Merlin quickly abandoned Nikki, switching his attention to Dillon.
“Traitor,” she muttered.
Throwing the latch on the barn, she opened the door and was nearly knocked over by her part-mastiff, part German shepherd. The huge dog barked and ran circles around her before haring off across the fields. “Rascal? What were you doing locked in the barn?”
Shaking her head, she led Bashir into the barn and switched on the light. “Oh, shit! Phil, you lazy ass.”
“Mmm, shit is about right.” Dillon gestured to her oldest mare Witness’s stall. “Looks like no one’s cleaned out for a couple of days.”
She led Bashir into an empty stall and tethered him. Swearing under her breath, she grabbed a halter and slid it over Witness’s head. “Come on, girl, let’s get you out of there.”
Dillon frowned as the mare at first balked then limped from the stall. “From the way she’s movin’, I’m bettin’ he hasn’t given the poor old girl her meds today.”
Cursing her brother, Nikki tied up the mare by the door and checked the other horses. “Crap. None of them have any water. All the buckets are dry.”
A check of the feed room had her swearing even harder. “Damn it, there are as many feed bags as when I left.” She wheeled back to face Dillon and found him watching her again. His eyes swept down her in a slow glide. The track of his gaze branded every inch it touched as if he were staking a claim.
“I-I must have
told him a dozen times he needed to check the troughs and make sure they had enough water.” She wasn’t imagining the look he’d just given her, not this time. She forced herself to concentrate instead of indulging in the fantasy Dillon Barnett might actually be interested—sexually—in her. As if he would be thinking about sex in the heat and the stench of the barn. “It looks like he hasn’t done anything since I left.”

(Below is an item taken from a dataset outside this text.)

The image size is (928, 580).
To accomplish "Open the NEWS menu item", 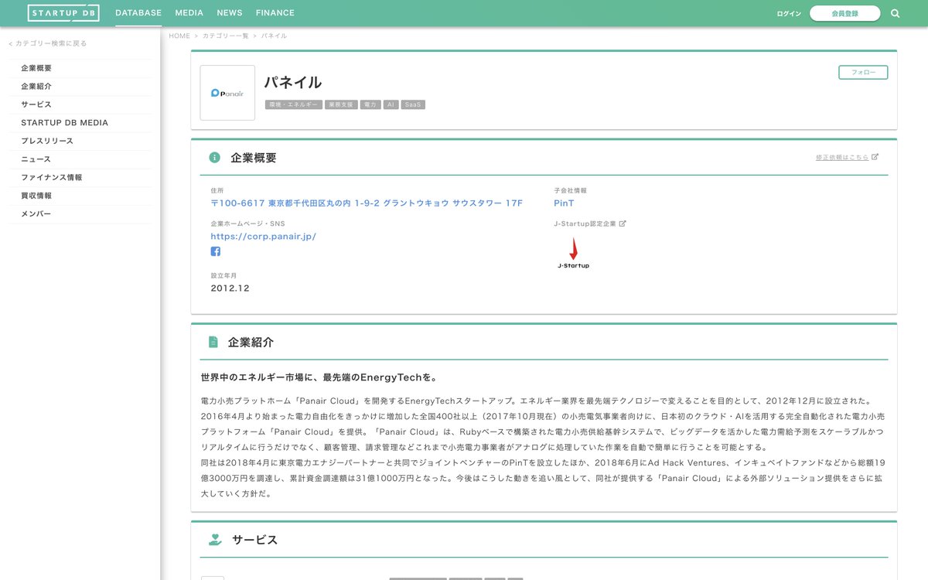I will tap(229, 12).
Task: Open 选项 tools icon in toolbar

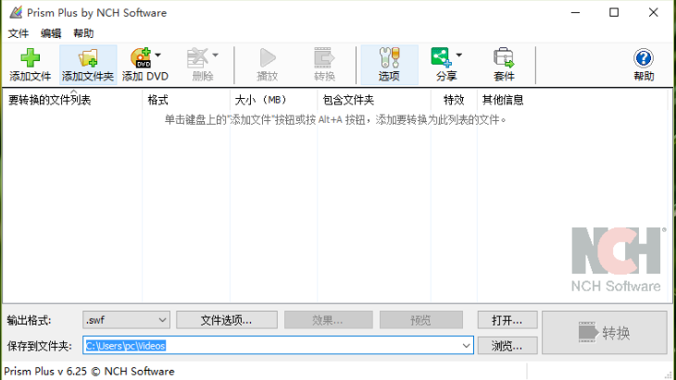Action: point(389,57)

He grabbed a pitchfork leaning against the wall. “Then we’d better get to it, hadn’t we?”
Between the two of them, they cleaned out Witness’s stall. Dillon disposed of the soiled bedding and replaced it with fresh straw while Nikki filled first the water bucket, then stuffed a hay bag and hung it in the corner. Once the mare was back in place and munching on the fresh hay, Nikki checked the horse’s swollen joints. “I swear some days I want to just hit that lazy brother of mine up the back of the head. You’d think he’d be glad to be living with me instead of in a halfway house with a bunch of strangers.”

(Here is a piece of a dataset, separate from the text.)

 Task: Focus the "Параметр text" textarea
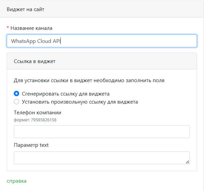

“Yeah, well, Phil doesn’t seem to like getting off his keister unless someone’s prodding his sorry ass with a pitchfork. I say we march up to the house and make him come down and muck out while we watch.”
Straightening, Nikki turned her attention from the mare and watched Dillon, who was working on the next stall. The barn still held the day’s heat, so he’d ditched his shirt. The muscles of his back rippled as he dug into the soiled bedding with the pitchfork then hefted it into a wheelbarrow. The overhead light glistened off a bead of sweat at the top of his neck. Nikki forced air into her lungs as the bead trickled down over his spine, disappearing into his jeans.
He glanced over his shoulder with a puzzled expression, then straightened and leaned on the pitchfork. “Nik? I’m serious. What d’you say I go up and march Phil down here to help out?”
She frowned. “His car wasn’t out front, so he must have gone out.”
He was probably drinking down at the Boot-T Bar. Figured. If he got stopped for a DUI, he could spend the night in jail. There was no way she was bailing his ass out this time. Let him explain it to his parole officer.